Now I’m not saying there will never be a relapse into the self-conscious dregs of my personality. Becuase even this morning on the bus, I found myself growing mopey and self-conscious about how much space my sweatshirt was taking up. And so I began the mantra: I am fierce. I am brilliant. I am more than my failures. I am more than numbers. I am more than grades and tests and school. I am more than my biggest hopes and goals. And soon enough, I began to smile. I caught the gaze of a girl with lilac colored lipstick and we shared a mutual smile. I even found out where she got the color (Ulta). Maybe I’ll go grab an ice blue. Who knows.

But what I do know is that by taking charge of the small details in my life, I regained something that I seem to always misplace: confidence. I don’t know if it’s because I mimicked a much beloved inspiration or if it’s because I decided that society wasn’t going to dictate my actions and behaviors and looks to me anymore. All I know is that I looked for a chance to believe in myself and now I’m taking it.

**Update**

So I think I started this on Wednesday. I’m fairly pleased with how well it’s going. I wore a lovely cowl neck dress shirt yesterday to go to the law fair at my school and introduce myself to several admissions people. I even put aside my concerns about large groups of people and let myself feel at home-because these people are the key to the rest of my future. I got questions answered and I felt the residual feeling of progress once more. I love it!

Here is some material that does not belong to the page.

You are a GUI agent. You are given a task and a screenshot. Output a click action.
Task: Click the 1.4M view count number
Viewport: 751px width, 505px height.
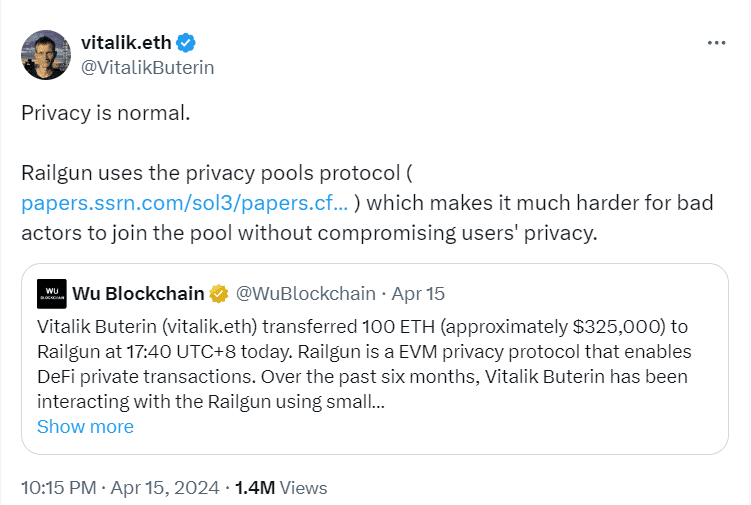point(255,488)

Today, I’m in a hoodie once more. Not because I’m ashamed-but because it’s so cold and rainy out. But I look super cute and I know that I’m still awesome. I got epic news yesterday, I’m mid-way to figuring out my entire life and I feel like things are starting to look up.

Sometimes the symbolic things are the ones that make the difference. Taking on another person’s best qualities for a time can lead them to become your own. Admitting that you’re in need of a change and then making it happen can lead to great things. I miss having long hair (sort of) but each day I wake up to curly, bed head sticking up everywhere just reminds me that I’m the one making things happen. And I know that I can do this.

I’ve got my magick back. And to quote a very excellent piece of philosophy:

Nobody, in all of Oz-no wizard that there is or was-is ever going to bring me down!